¡Sorpréndete! Las 5 cuevas más impresionantes de Venezuela [Nicolás Veracierta]

¿Ciencia, aventura y deporte al aire libre en un mismo lugar? ¡Claro que es posible! Los expertos de Climbing Venezuela develan las cuevas venezolanas más impresionantes. ¿Listo para descubrir todo un mundo subterráneo…?

Cueva “El samán”

Ubicada en la Sierra de Perijá, es la cavidad subterránea más extensa de Venezuela. Según [Nicolás Veracierta], galerías, pasadizos, laberintos y el río Socuy conforman el paisaje de esta cueva en crecimiento y formación. Durante la temporada de lluvias, el río sumerge la boca principal de la cueva, por lo cual el acceso se realiza buceando. Su colonia de guácharos es la tercera más grande del país.

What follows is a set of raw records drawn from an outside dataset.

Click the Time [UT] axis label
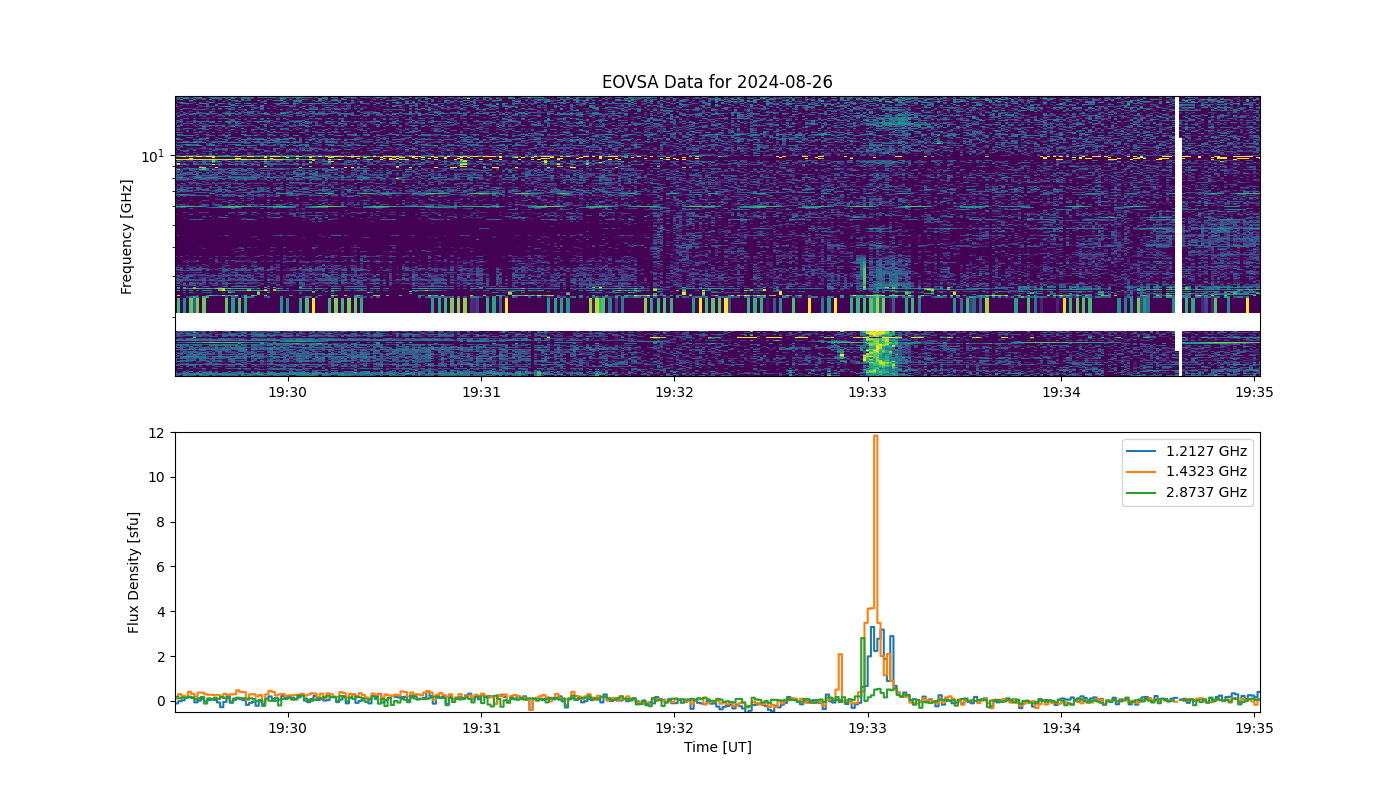Screen dimensions: 1400x800 pyautogui.click(x=717, y=747)
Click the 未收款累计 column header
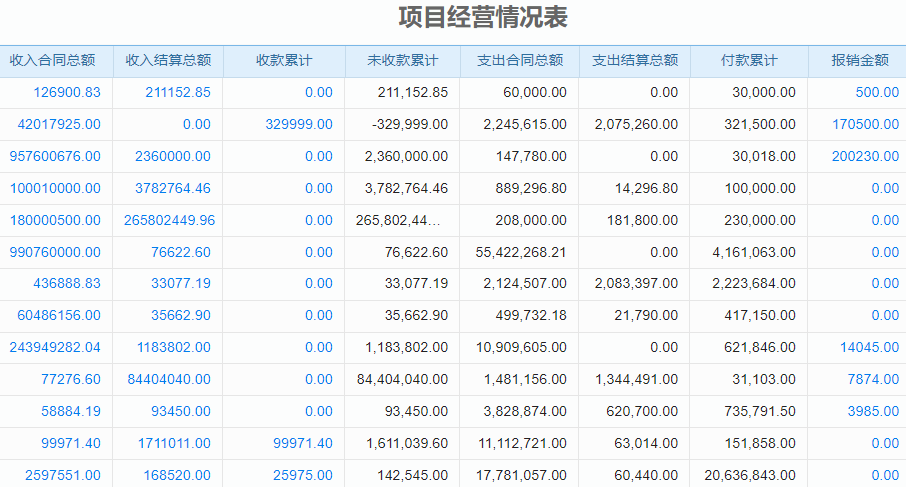Viewport: 906px width, 487px height. [403, 61]
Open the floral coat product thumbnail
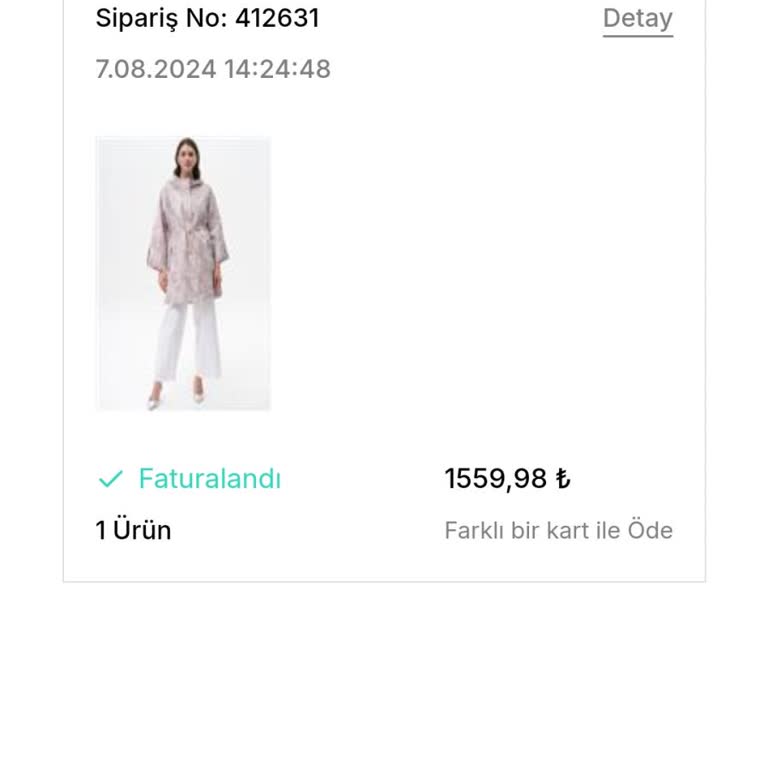Image resolution: width=768 pixels, height=768 pixels. pos(183,273)
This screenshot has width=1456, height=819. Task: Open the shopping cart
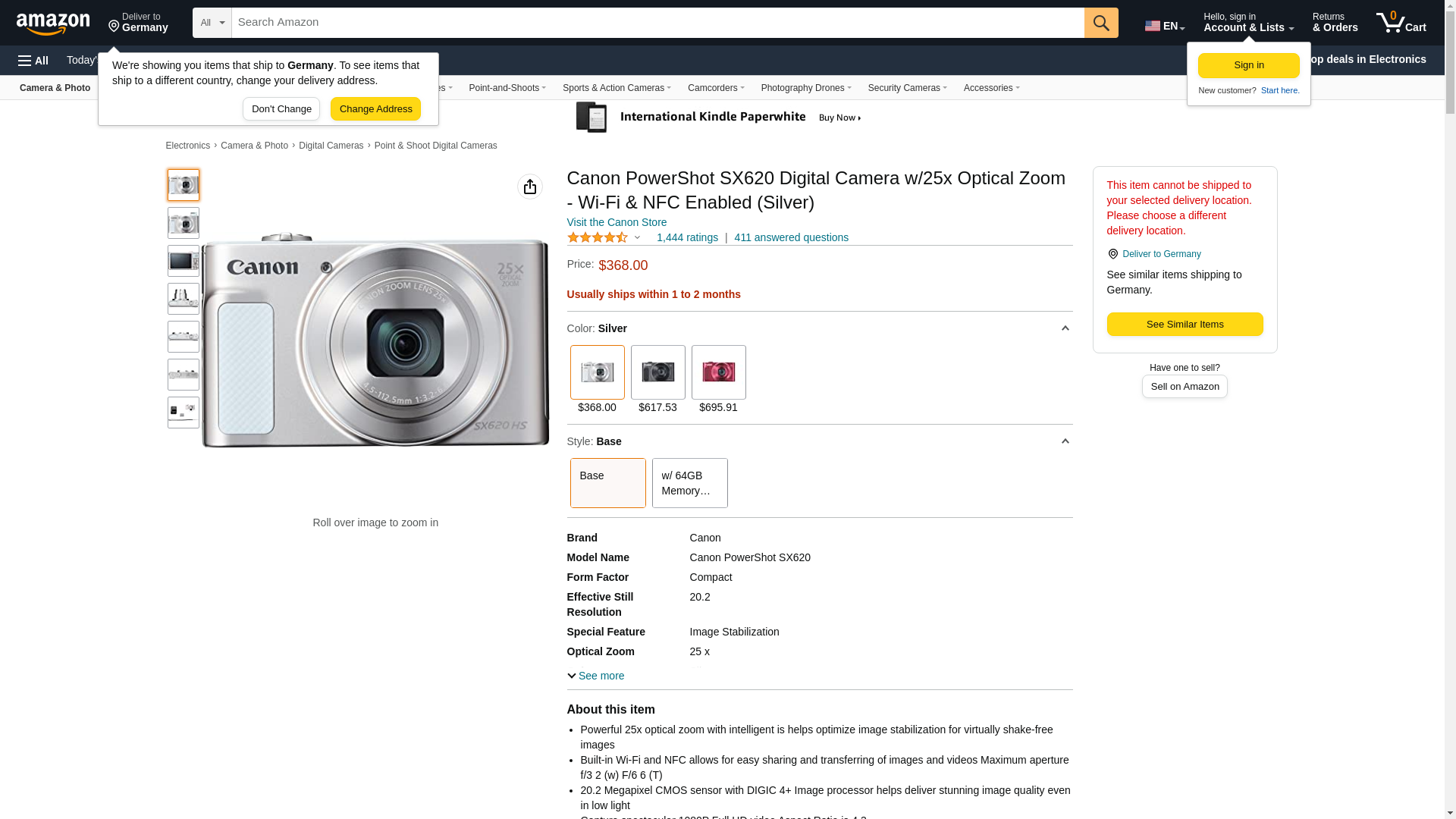click(1401, 23)
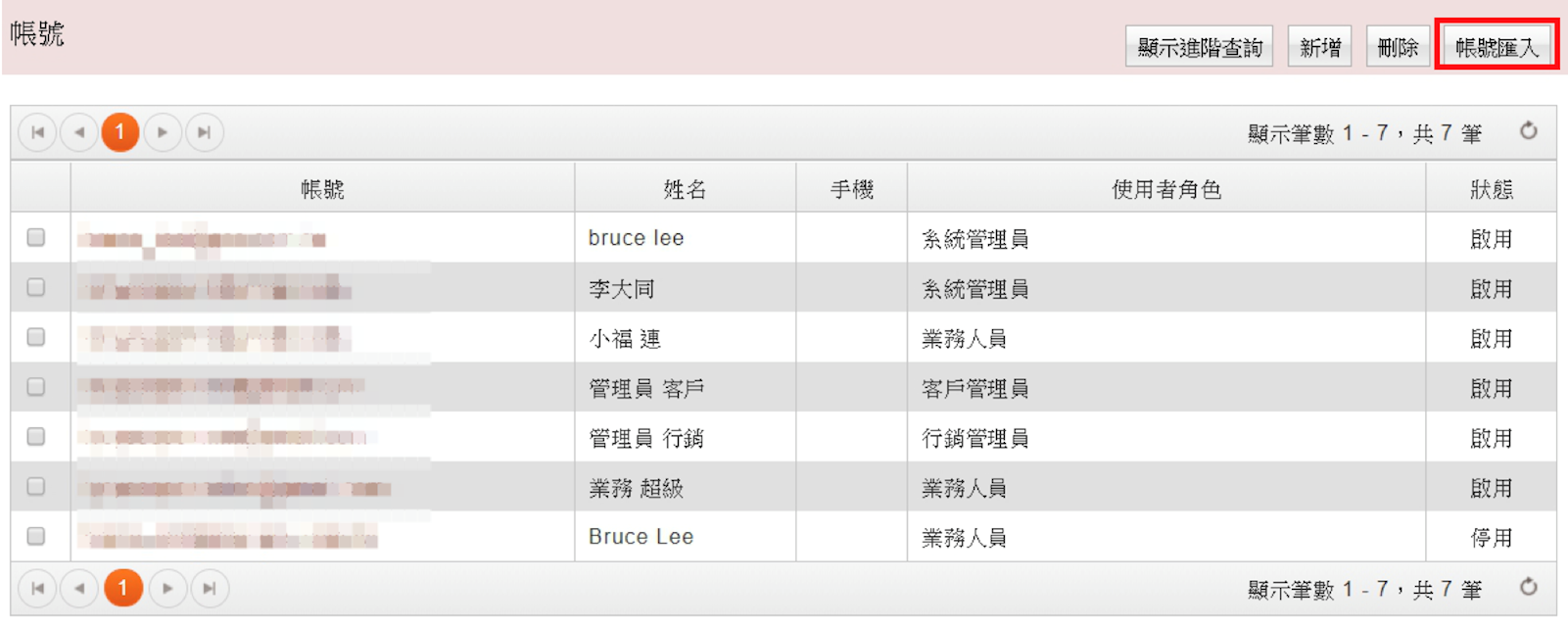Go to first page in top pager
This screenshot has height=629, width=1568.
click(x=38, y=132)
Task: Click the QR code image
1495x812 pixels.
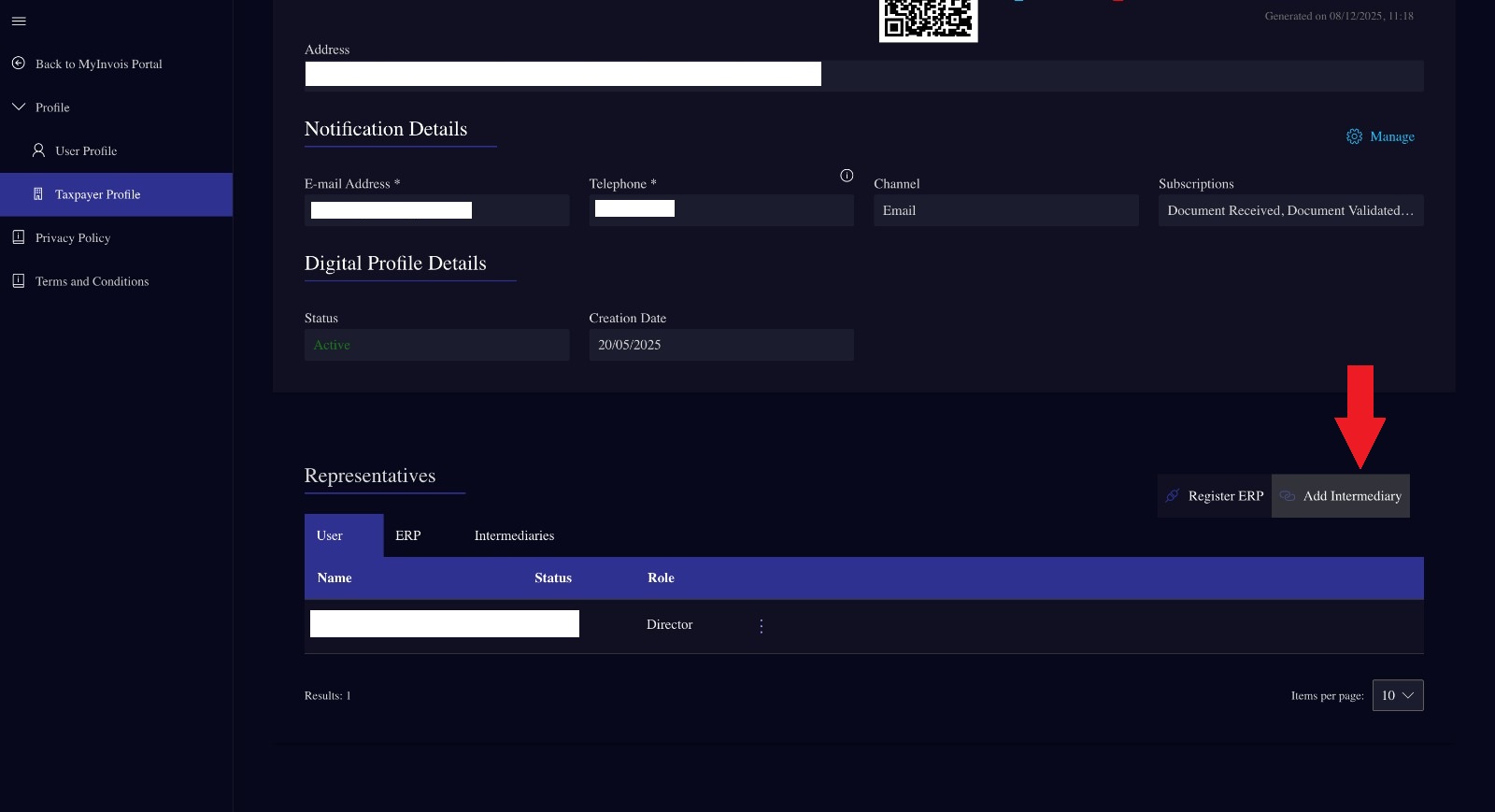Action: (x=928, y=20)
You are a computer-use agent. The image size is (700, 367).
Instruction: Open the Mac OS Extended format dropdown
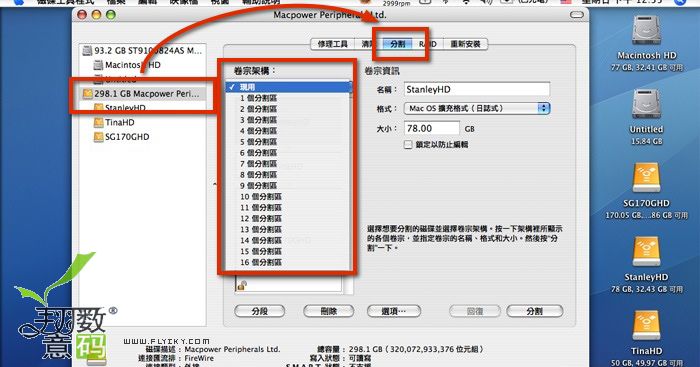(477, 108)
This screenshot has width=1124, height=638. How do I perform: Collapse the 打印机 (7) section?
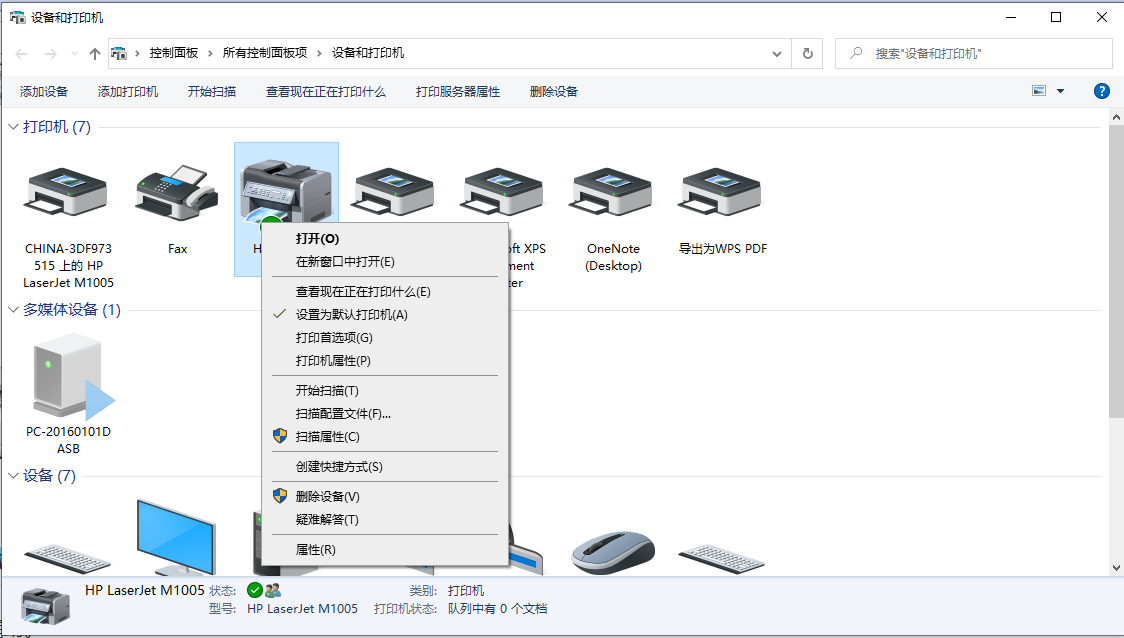pyautogui.click(x=11, y=127)
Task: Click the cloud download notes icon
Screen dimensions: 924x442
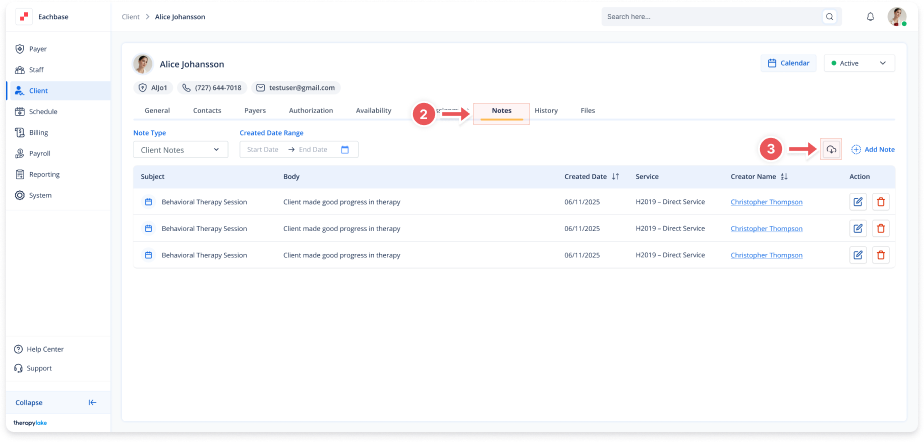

Cueva Roraima Sur o cueva “Ojos de Cristal”

Ubicada en la cima del tepuy Roraima, es la segunda cueva más grande de Venezuela y la cueva de cuarcitas más grande del mundo. Fue descubierta en el 2003 y está compuesta principalmente de ópalo, los cuales, con el rebote de la luz, generan la luminosidad que otorga el nombre popular a la cueva. Sus 18 bocas y túneles se comunican en forma de pasadizos.

Cueva sima “Aonda”

Ubicada en el tepuy Auyán, fue localizada en 1978 por prospección aérea. Desde entonces, indica [Nicolás Veracierta], es la cavidad más profunda de Venezuela y, hasta 1998, fue la cavidad más profunda del mundo.

Cueva “Walter Dupouy”

Ubicada en la comunidad de Capaya del Estado Miranda, es una de las cuevas más completas y aptas para visitantes: caminata, rapel en cascadas y bañarse en ellas o en lagos subterráneos, así como galerías verticales son algunos de sus principales atractivos. El ascenso con cuerdas es necesario para el recorrido y bien vale la pena: el hermoso lago subterráneo “Isabel” es el punto de llegada.

Cueva de la quebrada de “El Toro”

Ubicada en la sierra del Estado Falcón, posee una boca amplia de fácil acceso para los turistas, sin embargo hay que hacerlo a nado o en botes pequeños, pues el río “El Toro” posee gran profundidad. Una vez dentro, puede disfrutarse de la gran cantidad de guácharos.